Task instructions:
Copy out every one of the records that follow, substituting "time label" for each occurrence of "timestamp" and leaving all other text as it is.

Data shown:
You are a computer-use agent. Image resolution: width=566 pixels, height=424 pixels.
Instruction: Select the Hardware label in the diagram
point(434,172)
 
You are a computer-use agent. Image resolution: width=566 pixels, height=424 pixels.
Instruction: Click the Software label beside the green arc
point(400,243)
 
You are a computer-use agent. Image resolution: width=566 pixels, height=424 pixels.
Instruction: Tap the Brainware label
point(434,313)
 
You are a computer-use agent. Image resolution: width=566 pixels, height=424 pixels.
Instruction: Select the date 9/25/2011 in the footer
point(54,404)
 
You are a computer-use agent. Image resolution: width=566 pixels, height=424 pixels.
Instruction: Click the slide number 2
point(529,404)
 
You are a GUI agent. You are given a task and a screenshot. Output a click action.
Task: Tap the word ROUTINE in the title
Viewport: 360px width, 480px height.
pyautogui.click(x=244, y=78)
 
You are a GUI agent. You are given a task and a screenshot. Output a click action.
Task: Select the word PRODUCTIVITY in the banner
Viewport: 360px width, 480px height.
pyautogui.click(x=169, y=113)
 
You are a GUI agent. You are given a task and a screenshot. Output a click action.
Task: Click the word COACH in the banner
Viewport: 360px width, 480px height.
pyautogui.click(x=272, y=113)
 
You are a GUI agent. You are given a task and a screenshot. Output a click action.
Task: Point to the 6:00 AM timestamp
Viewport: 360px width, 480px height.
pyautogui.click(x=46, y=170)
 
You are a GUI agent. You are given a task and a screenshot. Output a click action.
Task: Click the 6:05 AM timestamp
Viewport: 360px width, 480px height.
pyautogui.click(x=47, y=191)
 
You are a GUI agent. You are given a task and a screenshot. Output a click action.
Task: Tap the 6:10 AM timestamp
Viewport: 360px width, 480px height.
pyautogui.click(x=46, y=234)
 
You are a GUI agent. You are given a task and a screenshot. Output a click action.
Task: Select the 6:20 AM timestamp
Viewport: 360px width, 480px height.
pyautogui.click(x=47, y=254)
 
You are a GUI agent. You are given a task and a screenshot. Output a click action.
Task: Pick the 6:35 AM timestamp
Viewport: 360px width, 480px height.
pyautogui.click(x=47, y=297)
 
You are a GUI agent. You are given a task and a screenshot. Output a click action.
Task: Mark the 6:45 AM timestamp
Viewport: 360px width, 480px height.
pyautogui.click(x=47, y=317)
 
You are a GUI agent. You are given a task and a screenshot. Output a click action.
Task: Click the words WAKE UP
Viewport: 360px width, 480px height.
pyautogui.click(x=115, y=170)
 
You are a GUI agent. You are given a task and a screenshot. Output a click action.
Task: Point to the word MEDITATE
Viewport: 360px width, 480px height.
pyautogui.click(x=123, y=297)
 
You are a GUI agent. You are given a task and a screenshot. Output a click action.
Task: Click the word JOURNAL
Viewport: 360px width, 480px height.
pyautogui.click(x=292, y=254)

Reply:
You are a computer-use agent. Image resolution: width=566 pixels, height=424 pixels.
Instruction: Select the Hardware label in the diagram
point(434,172)
 
You are a computer-use agent. Image resolution: width=566 pixels, height=424 pixels.
Instruction: Click the Software label beside the green arc
point(400,243)
 
You are a computer-use agent. Image resolution: width=566 pixels, height=424 pixels.
Instruction: Tap the Brainware label
point(434,313)
 
You are a computer-use agent. Image resolution: width=566 pixels, height=424 pixels.
Instruction: Select the date 9/25/2011 in the footer
point(54,404)
 
You are a computer-use agent. Image resolution: width=566 pixels, height=424 pixels.
Instruction: Click the slide number 2
point(529,404)
 
You are a GUI agent. You are given a task and a screenshot. Output a click action.
Task: Tap the word ROUTINE in the title
Viewport: 360px width, 480px height.
pyautogui.click(x=244, y=78)
 
You are a GUI agent. You are given a task and a screenshot. Output a click action.
Task: Select the word PRODUCTIVITY in the banner
Viewport: 360px width, 480px height.
pyautogui.click(x=169, y=113)
 
You are a GUI agent. You are given a task and a screenshot. Output a click action.
Task: Click the word COACH in the banner
Viewport: 360px width, 480px height.
pyautogui.click(x=272, y=113)
 
You are a GUI agent. You are given a task and a screenshot. Output a click action.
Task: Point to the 6:00 AM time label
Viewport: 360px width, 480px height.
pyautogui.click(x=46, y=170)
 
You are a GUI agent. You are given a task and a screenshot. Output a click action.
Task: Click the 6:05 AM time label
Viewport: 360px width, 480px height.
pyautogui.click(x=47, y=191)
 
You are a GUI agent. You are given a task and a screenshot. Output a click action.
Task: Tap the 6:10 AM time label
Viewport: 360px width, 480px height.
pyautogui.click(x=46, y=234)
 
You are a GUI agent. You are given a task and a screenshot. Output a click action.
Task: Select the 6:20 AM time label
Viewport: 360px width, 480px height.
pyautogui.click(x=47, y=254)
 
You are a GUI agent. You are given a task and a screenshot. Output a click action.
Task: Pick the 6:35 AM time label
Viewport: 360px width, 480px height.
pyautogui.click(x=47, y=297)
 
You are a GUI agent. You are given a task and a screenshot. Output a click action.
Task: Mark the 6:45 AM time label
Viewport: 360px width, 480px height.
pyautogui.click(x=47, y=317)
 
You are a GUI agent. You are given a task and a screenshot. Output a click action.
Task: Click the words WAKE UP
Viewport: 360px width, 480px height.
pyautogui.click(x=115, y=170)
 
You are a GUI agent. You are given a task and a screenshot. Output a click action.
Task: Point to the word MEDITATE
Viewport: 360px width, 480px height.
pyautogui.click(x=123, y=297)
 
You are a GUI agent. You are given a task and a screenshot. Output a click action.
Task: Click the word JOURNAL
Viewport: 360px width, 480px height.
pyautogui.click(x=292, y=254)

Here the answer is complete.